Women in ads – stereotyping falls but so too does feminism

Media News Trends UK

UK – Female stereotypes in advertising are falling with only a quarter ( 28%) of UK women saying they feel pressure from ads to look and act a certain way, compared to 49% in 2017.

The findings are from a study by media agency UM among 2,000 Brits aged 18 and over, following on from its Women in Ads research in 2017. The improvement could point to the Advertising Standards Authority (ASA)’s crackdown on adverts that reinforce gender stereotypes, as having caused an effect.

Overall, a quarter of the UK population thinks the perception of women in both society and ads has changed for the better in the past three years.
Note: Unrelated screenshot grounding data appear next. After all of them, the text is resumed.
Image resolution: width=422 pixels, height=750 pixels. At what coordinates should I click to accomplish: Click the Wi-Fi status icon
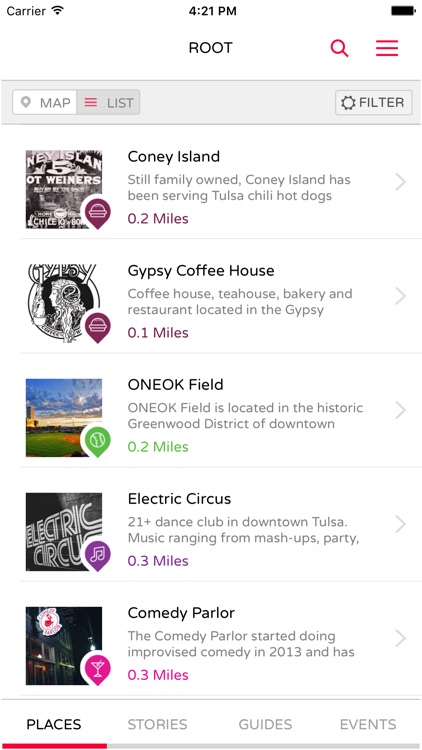tap(58, 11)
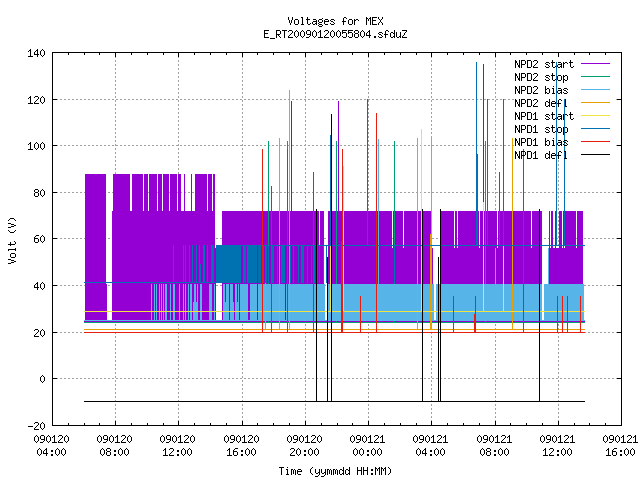The image size is (640, 480).
Task: Click the green NPD2 stop legend line
Action: tap(596, 76)
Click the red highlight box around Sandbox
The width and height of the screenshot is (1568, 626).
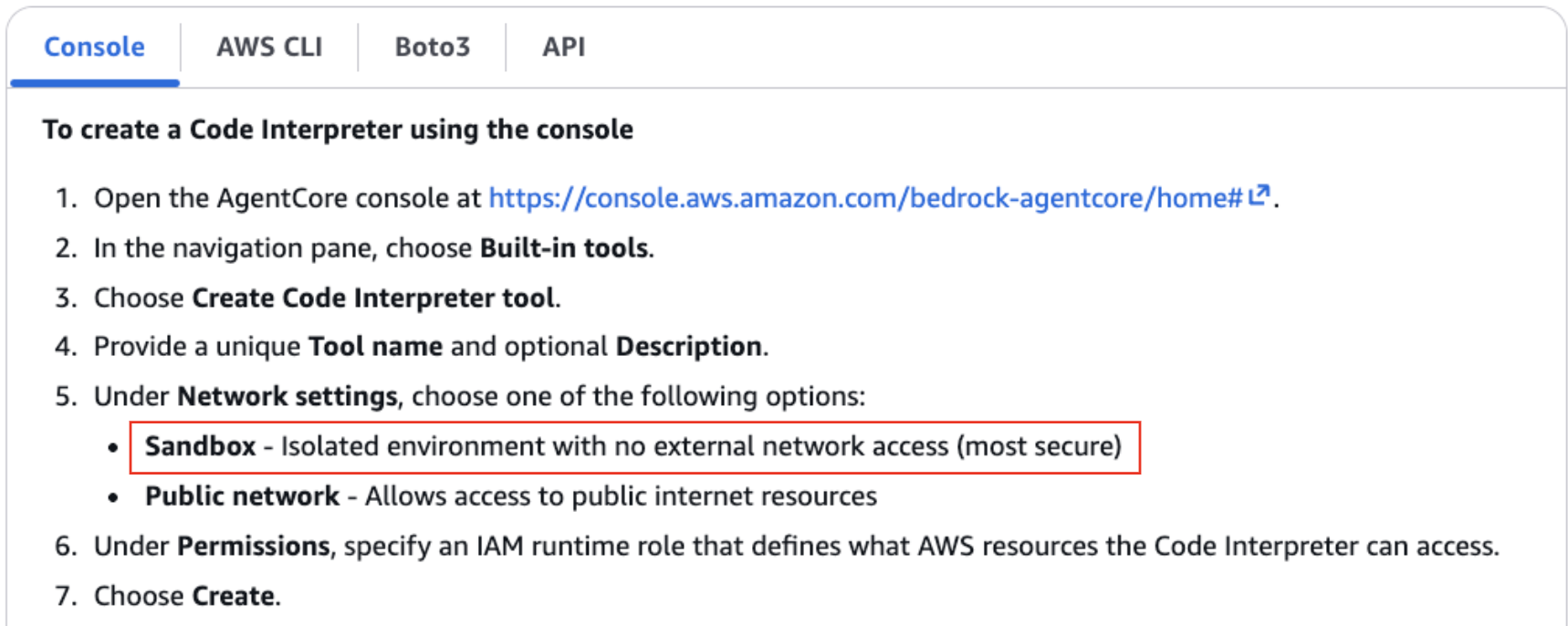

Less than one in three women ( 31%) now say that ads make them feel like they’re not good enough. Although still high, this is down from 44% who felt that way three years ago.

However, when it comes to considering themselves feminists, the research found only a quarter ( 27%) of UK women would now self-define as ‘feminist’, down from 46% three years ago. That includes 30% of women aged 18-34 – down from the 54% of 18-24-year-olds who identified as feminists in 2017.

In addition, according to women the most common female stereotype still seen in popular culture and the media is ‘bimbo’, followed by ‘bitch’. Unsurprisingly, both stereotypes are considered offensive by more than half of UK women ( 55% and 74%, respectively).

Michael Brown, partner, cross-culture and insight at UM, said: “Since the ASA changed its rules, brands have had to be smarter in how they portray both men and women in their advertising. Unrealistic and insulting stereotypes will no longer pass muster.

“The decline in women who consider themselves as feminists is perhaps more concerning. It may be that fewer now feel the need to be feminist in a less stereotyped world, but it may also be that the word is seen to lack sufficient impact.”